* **Data listing**
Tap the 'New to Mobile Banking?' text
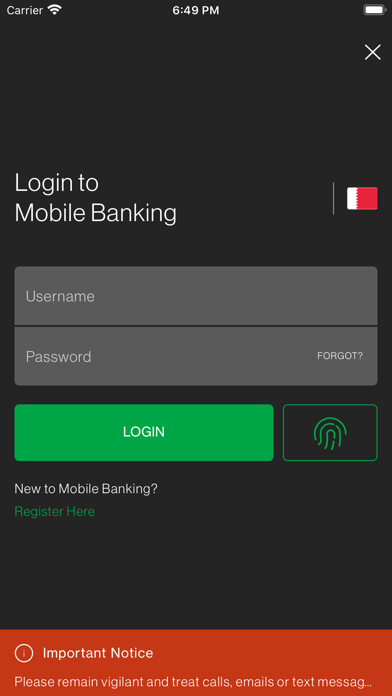This screenshot has height=696, width=392. (86, 489)
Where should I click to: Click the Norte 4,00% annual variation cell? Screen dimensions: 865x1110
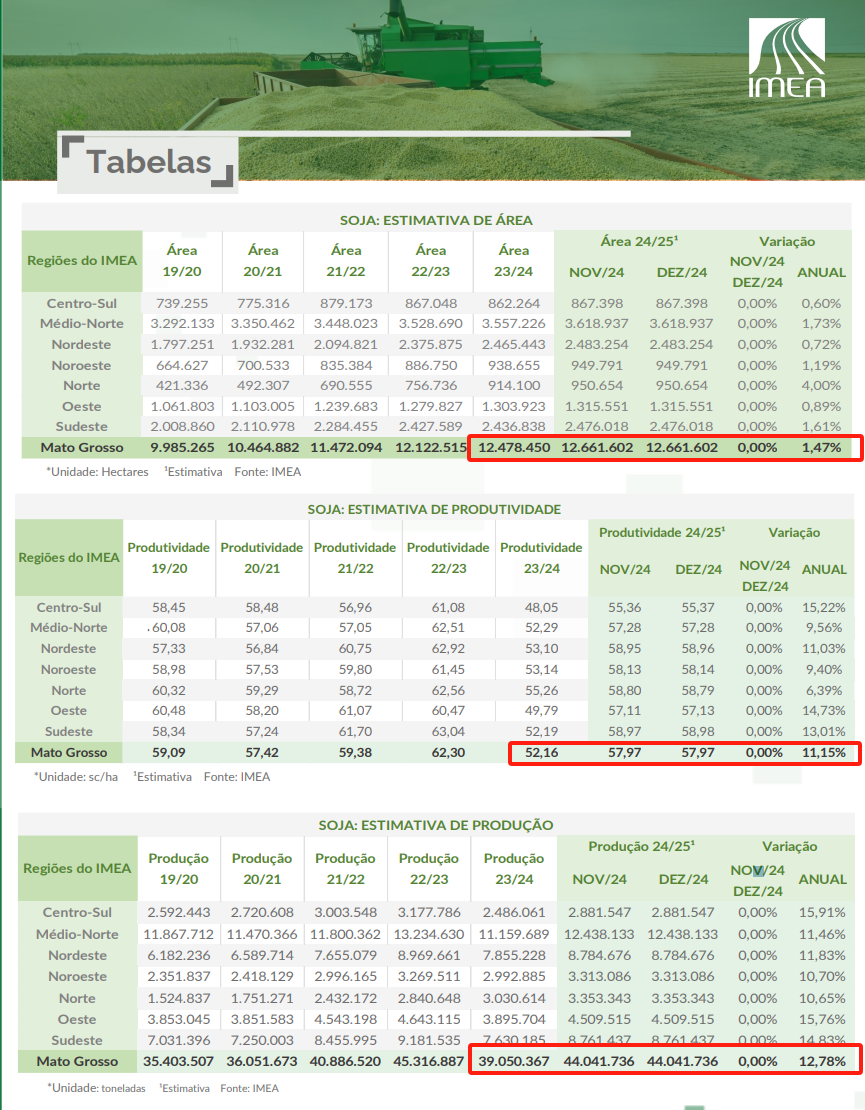tap(821, 386)
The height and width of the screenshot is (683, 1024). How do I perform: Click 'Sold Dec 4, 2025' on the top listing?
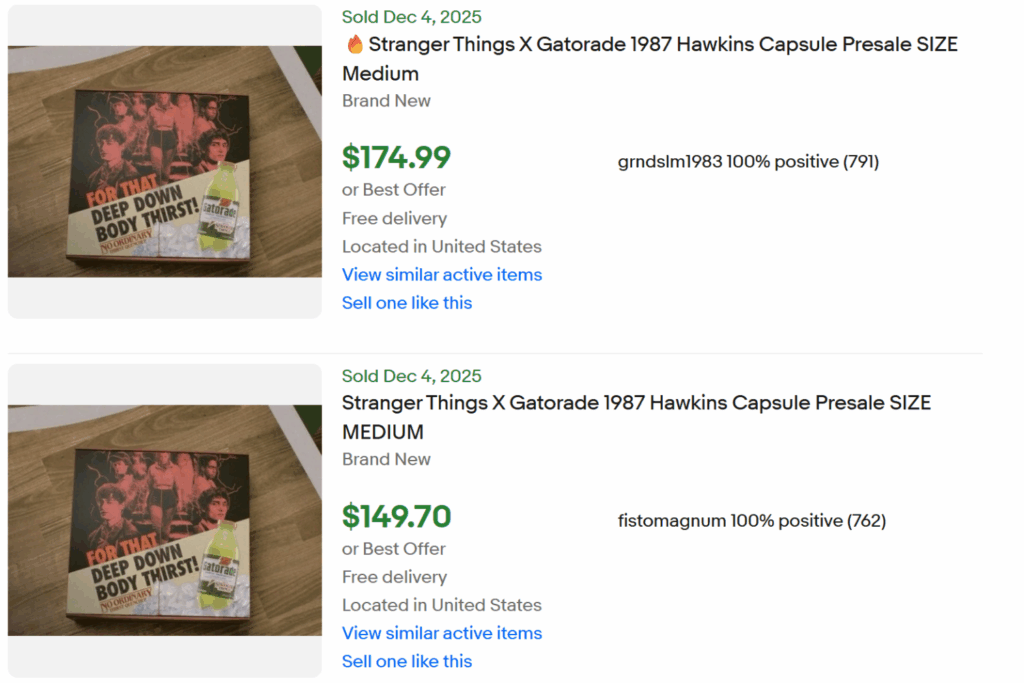click(x=411, y=16)
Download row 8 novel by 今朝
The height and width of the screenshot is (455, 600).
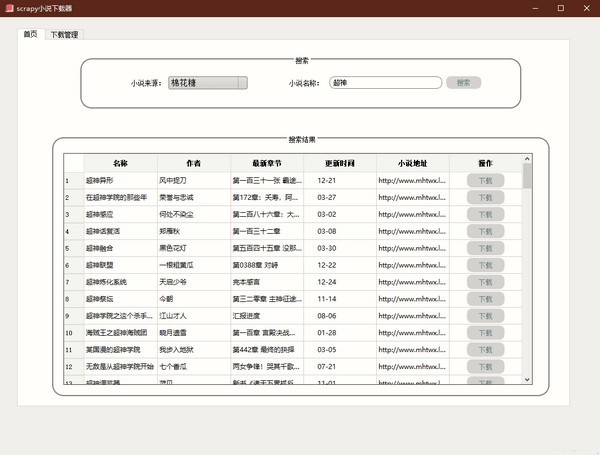(486, 299)
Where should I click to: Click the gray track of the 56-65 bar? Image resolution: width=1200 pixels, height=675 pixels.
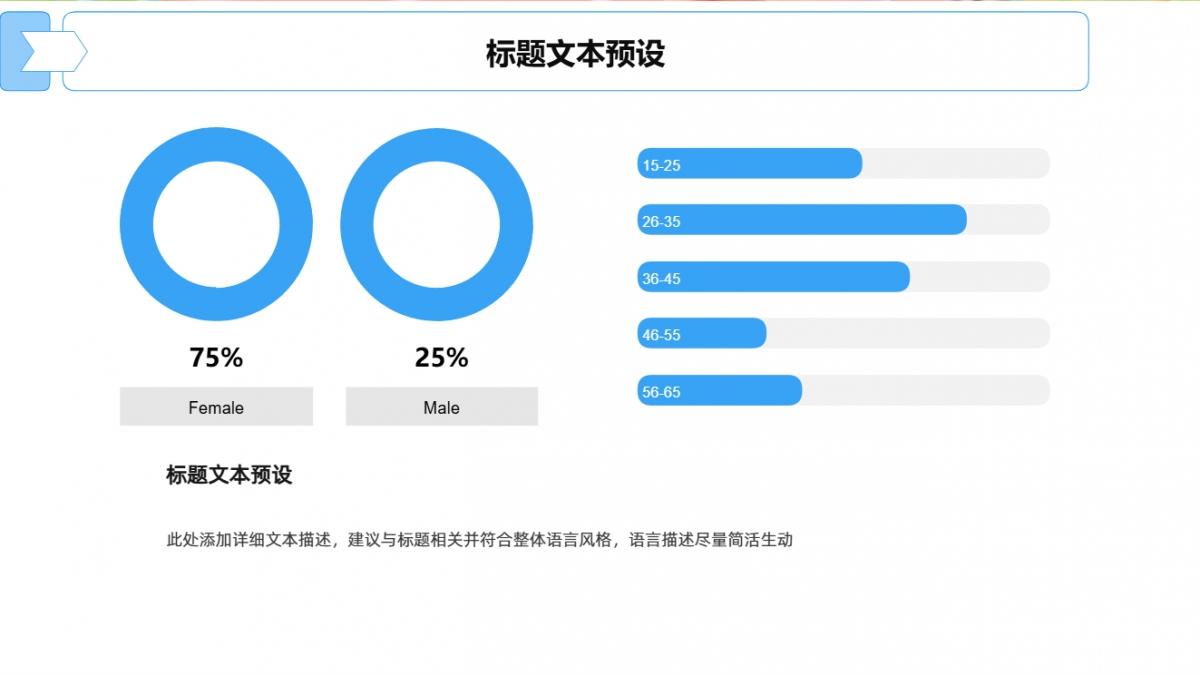point(925,391)
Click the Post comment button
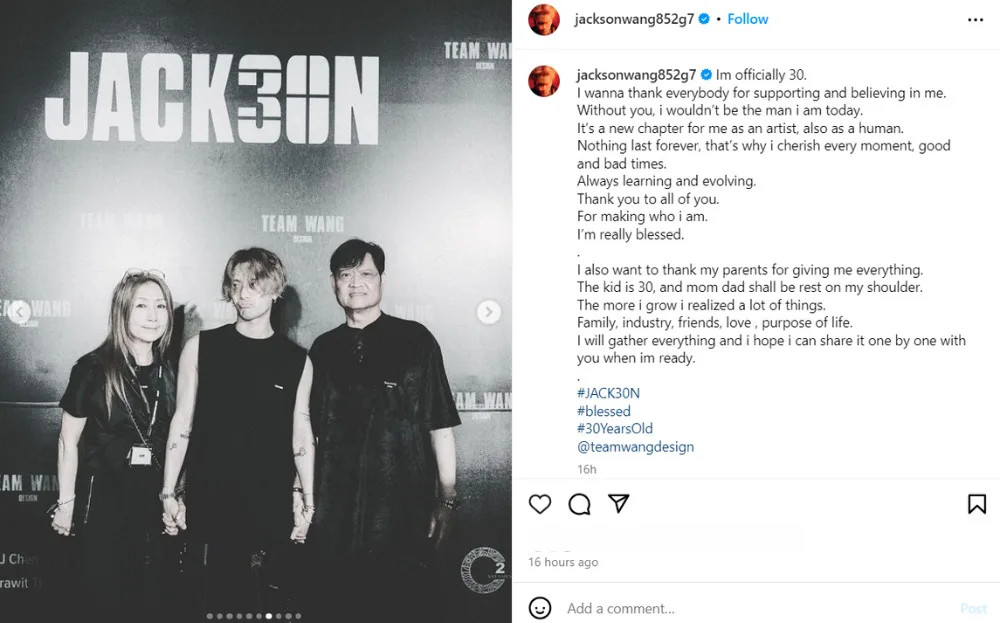This screenshot has height=623, width=1000. tap(973, 608)

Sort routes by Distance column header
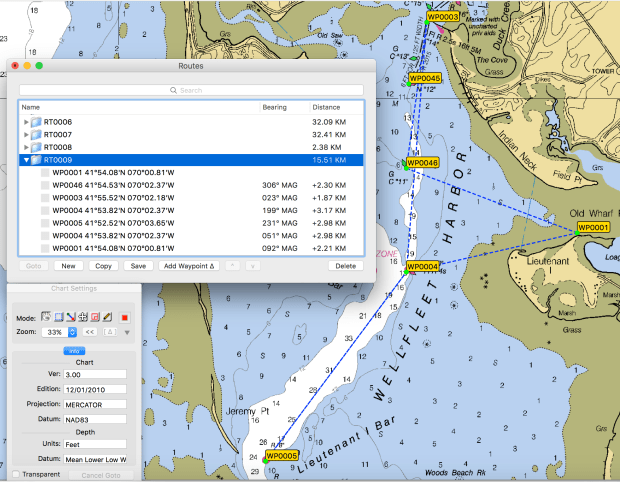326,106
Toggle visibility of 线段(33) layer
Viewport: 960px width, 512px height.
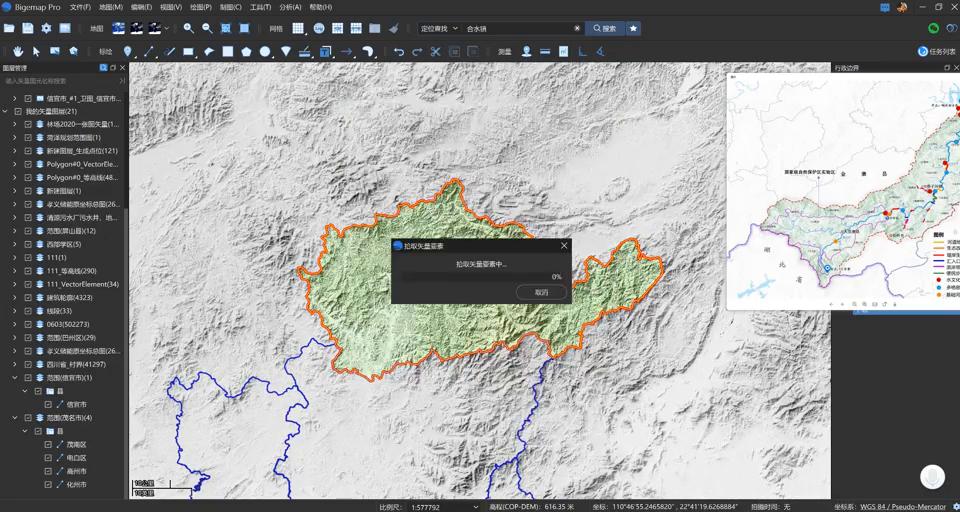(28, 311)
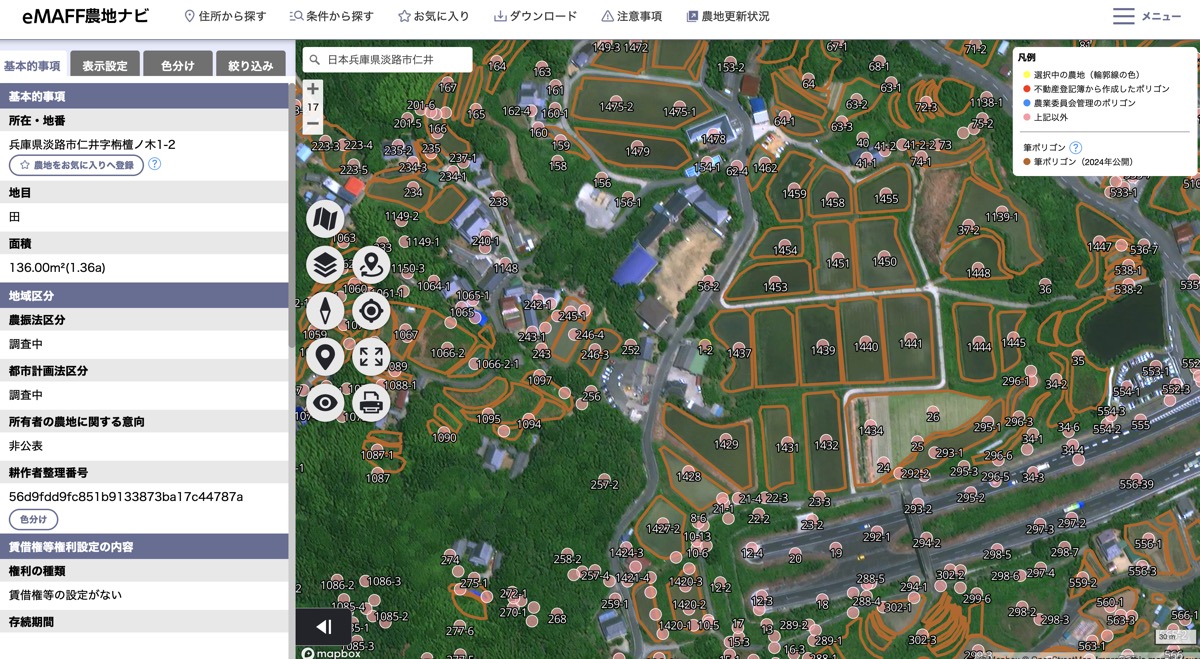Click the 色分け button under 耕作者整理番号
This screenshot has height=659, width=1200.
pyautogui.click(x=34, y=520)
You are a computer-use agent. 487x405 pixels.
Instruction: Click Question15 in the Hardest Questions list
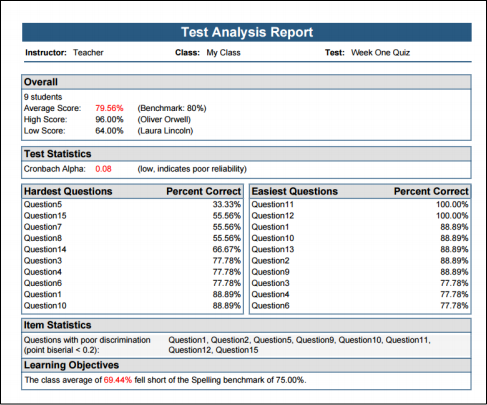click(x=45, y=216)
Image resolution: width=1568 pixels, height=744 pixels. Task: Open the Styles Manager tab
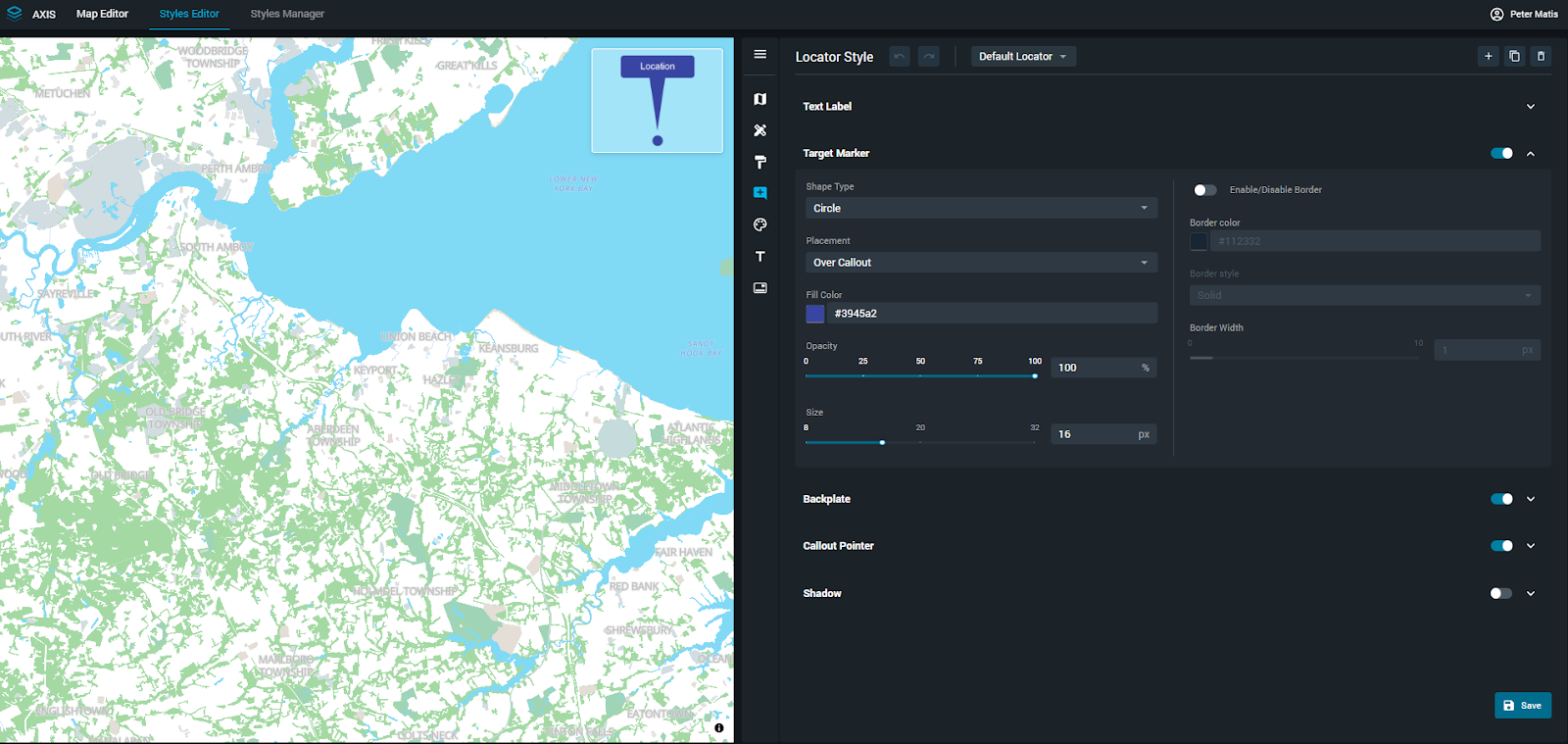click(x=287, y=14)
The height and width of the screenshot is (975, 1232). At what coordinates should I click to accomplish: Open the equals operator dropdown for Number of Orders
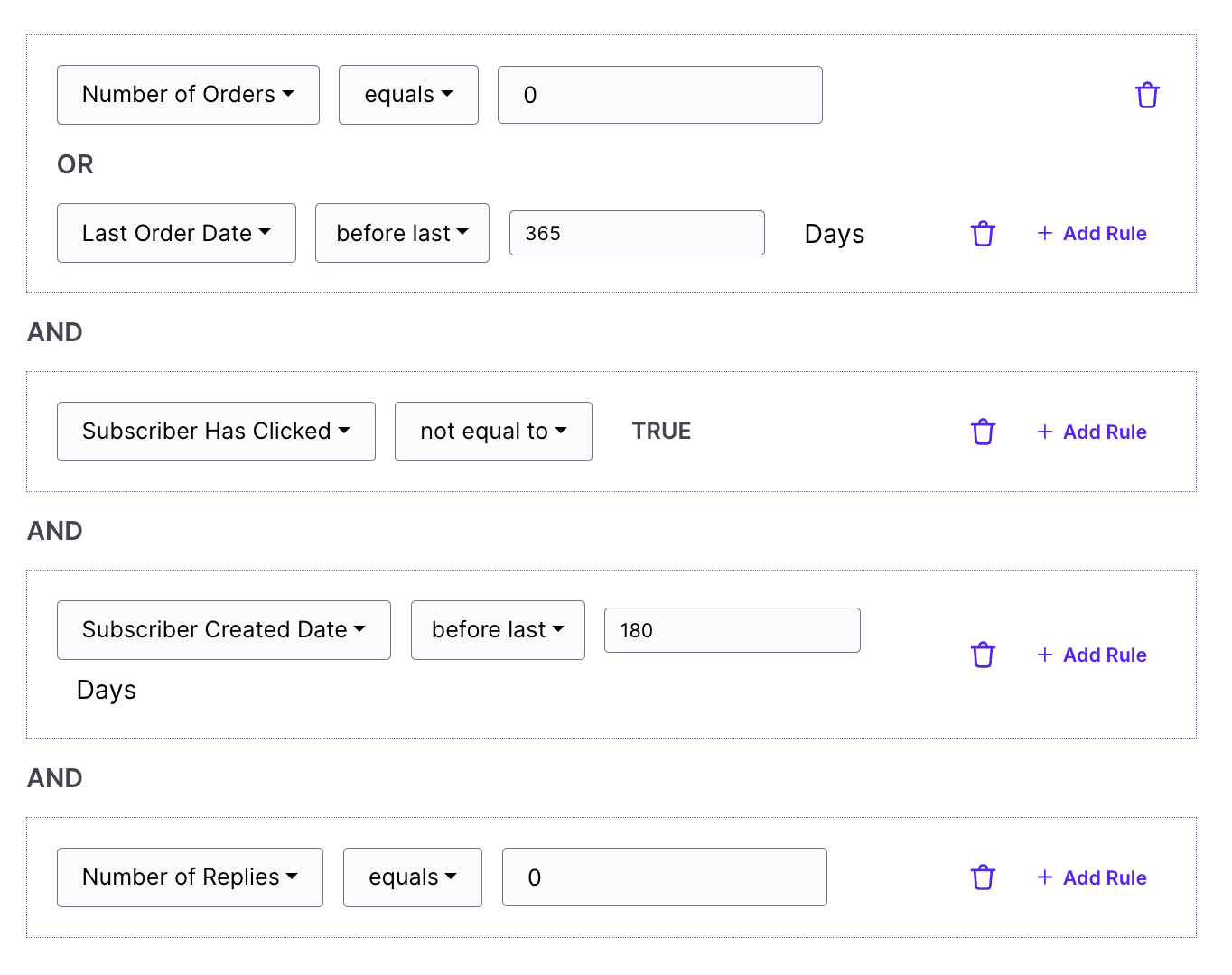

* **Exercise directions**
Reproduce the data above line for line, with no changes, and omit the pictures.

* **Complete response**
Tap the 'New to Mobile Banking?' text
This screenshot has height=696, width=392. (86, 489)
Where should I click to: Click the Norte 4,00% annual variation cell? Screen dimensions: 865x1110
tap(821, 386)
The height and width of the screenshot is (683, 1024). How do I perform: Click 'Sold Dec 4, 2025' on the top listing?
click(x=411, y=16)
Download row 8 novel by 今朝
The height and width of the screenshot is (455, 600).
(486, 299)
Where should I click to: Click the gray track of the 56-65 bar? Image resolution: width=1200 pixels, height=675 pixels.
point(925,391)
Click the Post comment button
This screenshot has height=623, width=1000. tap(973, 608)

Sort routes by Distance column header
326,106
Toggle visibility of 线段(33) layer
Viewport: 960px width, 512px height.
(28, 311)
Click the 色分け button under 耕作者整理番号
This screenshot has height=659, width=1200.
pyautogui.click(x=34, y=520)
You are a computer-use agent. 487x405 pixels.
Instruction: Click Question15 in the Hardest Questions list
click(x=45, y=216)
Image resolution: width=1568 pixels, height=744 pixels. Task: Open the Styles Manager tab
click(x=287, y=14)
The height and width of the screenshot is (975, 1232). At what coordinates should I click to accomplish: Open the equals operator dropdown for Number of Orders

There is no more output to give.